→ **Text section**
The next time you look to your smartphone to recall the name of that actress who co-starred in that movie with the guy from that television series, consider a study which estimated that a typical internet search engine uses as much energy as illuminating a 60-W lightbulb for 17 seconds while emitting 0.2 grams of CO2. While that might not seem like a lot, consider next how many web searches you conduct in a day, a week, a year. Now multiply that by the 4.33 billion people across our planet that Statista reports were active internet users as of the summer of this year.

On a mass scale, the energy footprint of the IT sector is estimated to comprise 7% of global electricity consumption, according to Greenpeace Intl. The data center industry, one small segment of the IT business, represents a large portion of its power consumption, drawing approximately 3% of all power generated globally and accounting for roughly 2% of greenhouse gas emissions.

To bring these percentages into even starker relief, five years ago, a study by the U.S. Department of Energy (DOE) found that the nation’s data centers consumed roughly 70 billion kWh of electricity, an amount equal to that consumed by about 6.4 million American homes. Globally, data centers consume approximately 30 billion watts of electricity, an output equal to 30 nuclear power plants, or enough to keep the lights on in all the households of Italy.

Yes, data centers are the digital factories of our connected age — and whether you are sending a personal email, using a web-based collaboration software system at work, or binge-watching Netflix — moving, storing, processing, or analyzing all that data requires energy … and lots of it. Cisco estimates that bandwidth-intensive video will make up 82% of all internet traffic by 2021, up from 73% in 2016. And then, of course, there is the surge in data that will accompany the 50 billion IoT devices projected to come online by next year, twice the number in 2015. Overall, IDC predicts the world’s data will grow 61%, from 33 zettabytes (ZB) in 2018 to 175 ZB by 2025.

→ **Brief**
Turn the paragraph of the data center energy text that begins "On a mass scale" into a short bulleted list that keeps its key figures.

→ **Data lines**

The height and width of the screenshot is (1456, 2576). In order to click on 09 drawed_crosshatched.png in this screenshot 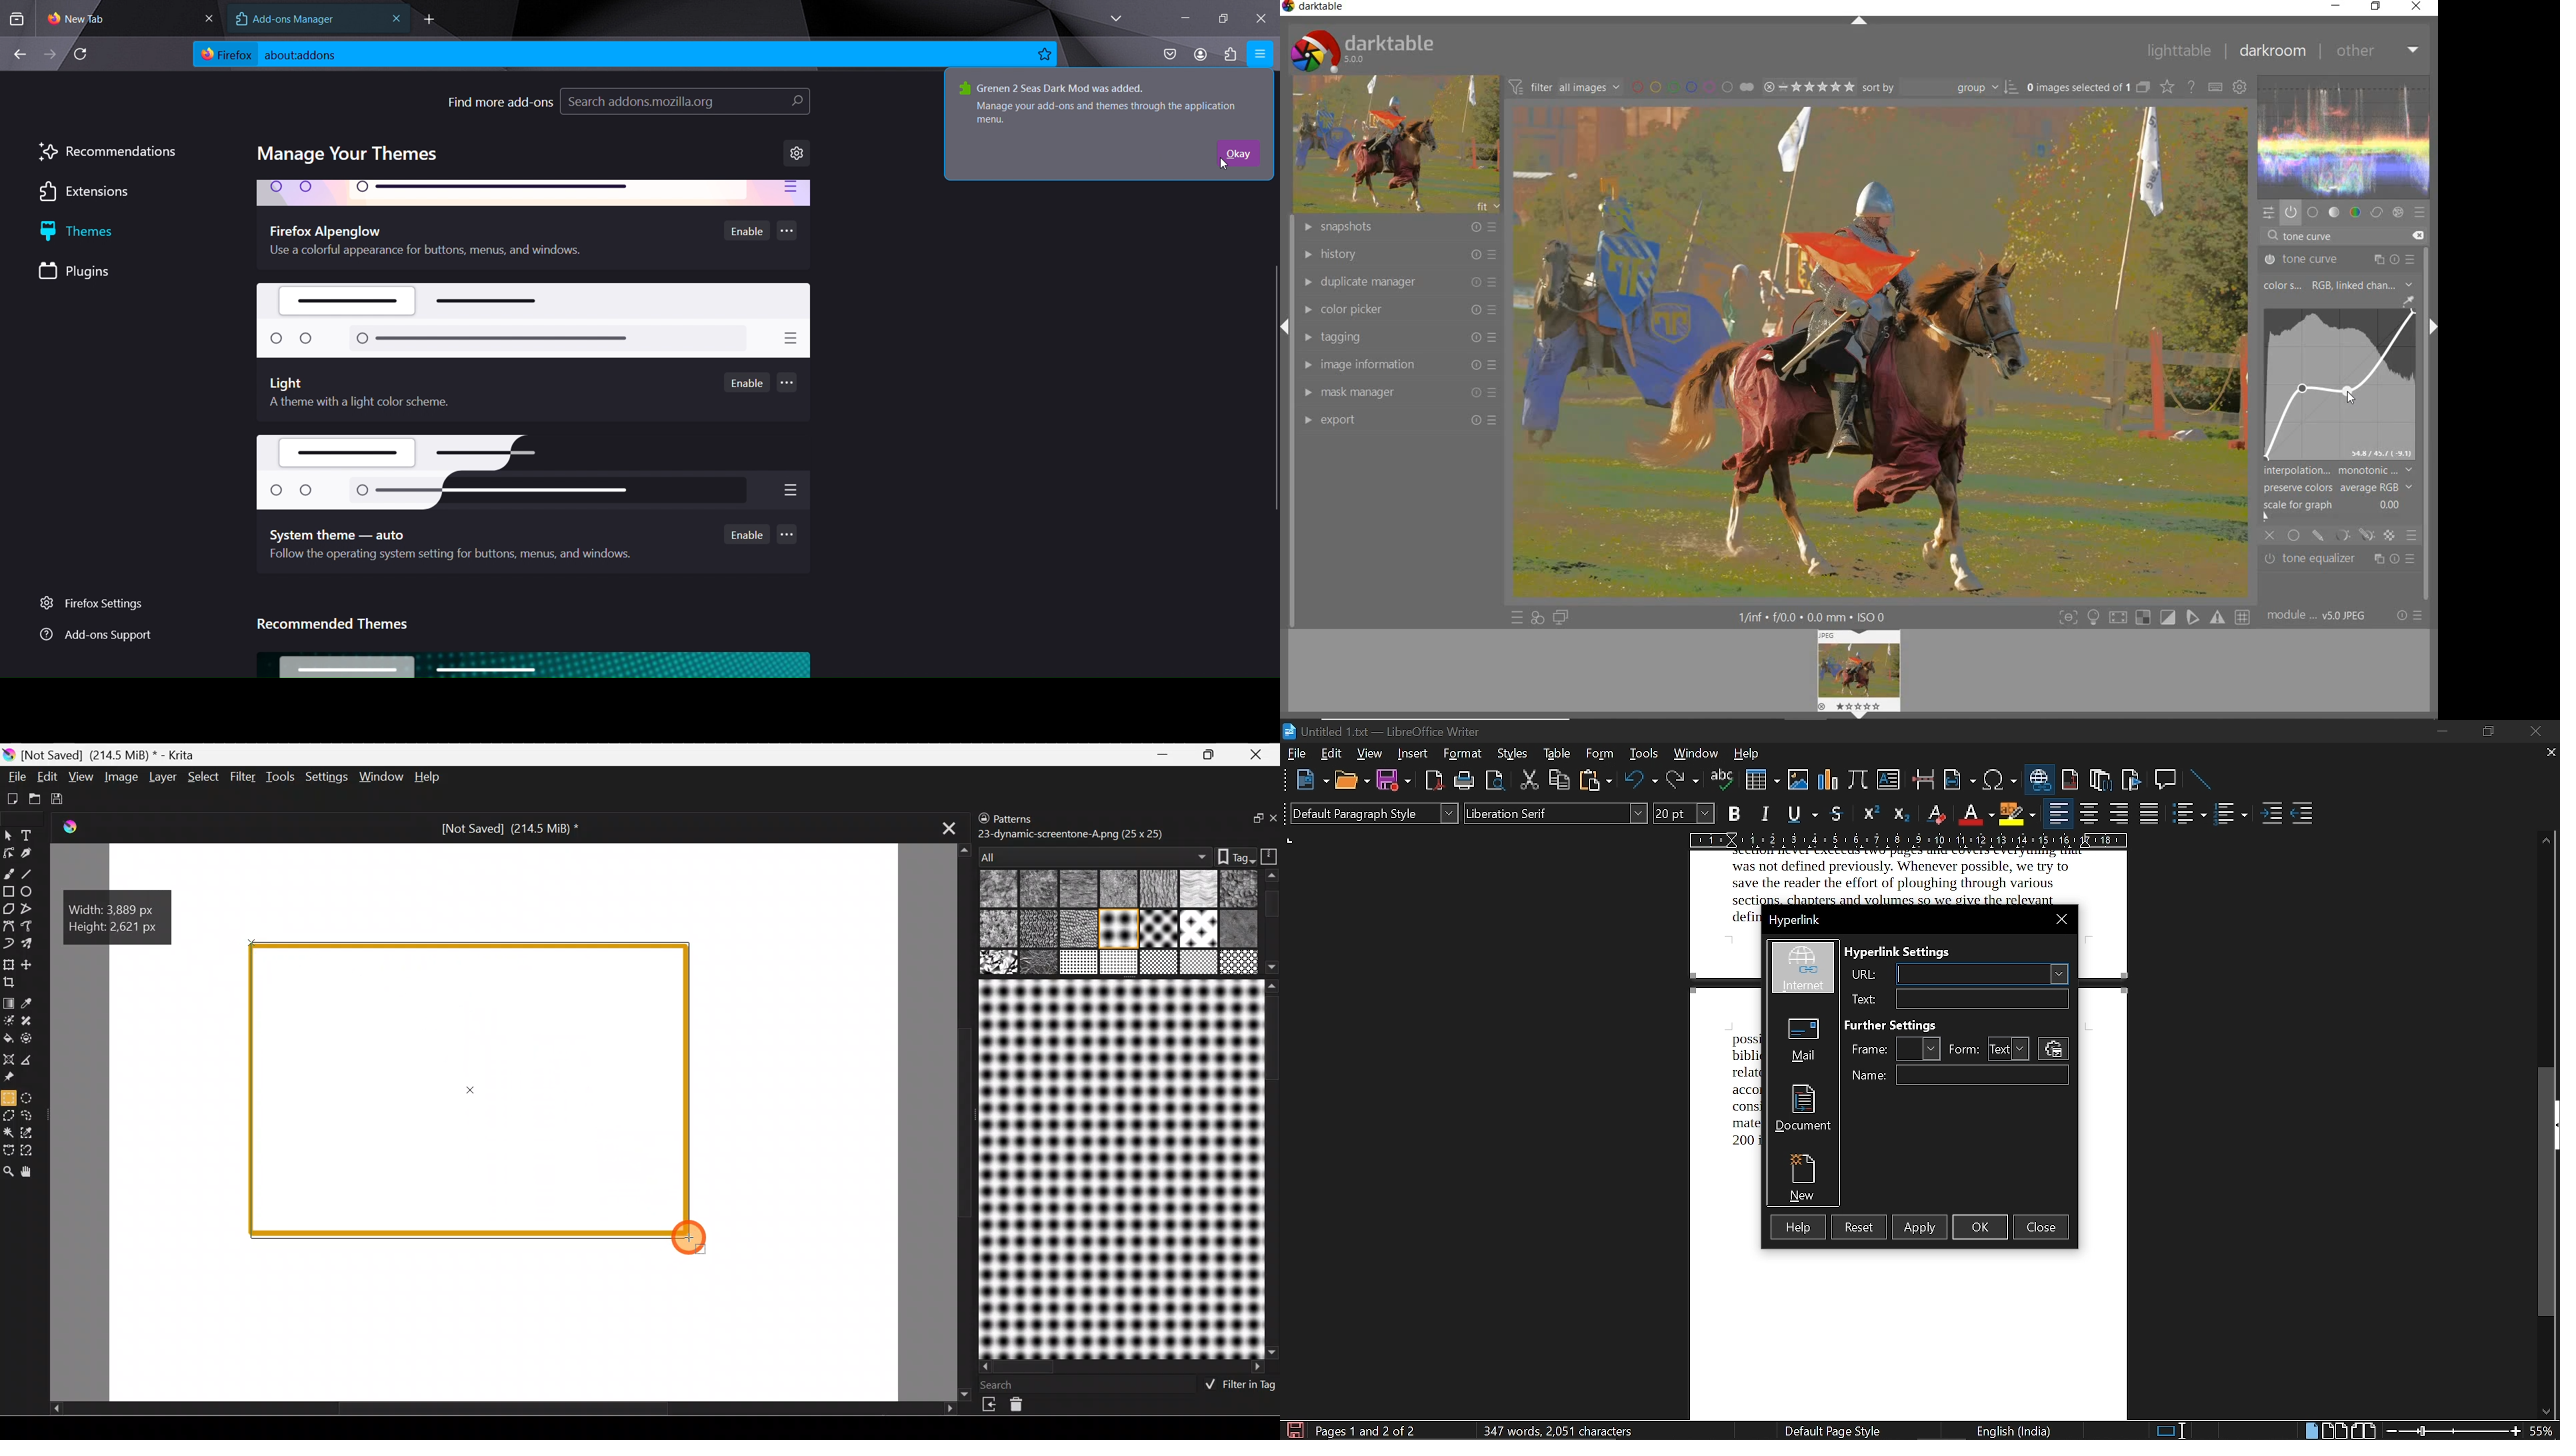, I will do `click(1037, 930)`.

→ **Solved problem**
- The IT sector uses an estimated 7% of global electricity, according to Greenpeace Intl.
- Data centers, a small segment of IT, make up a large portion of that power use.
- They draw about 3% of all power generated globally.
- They account for roughly 2% of greenhouse gas emissions.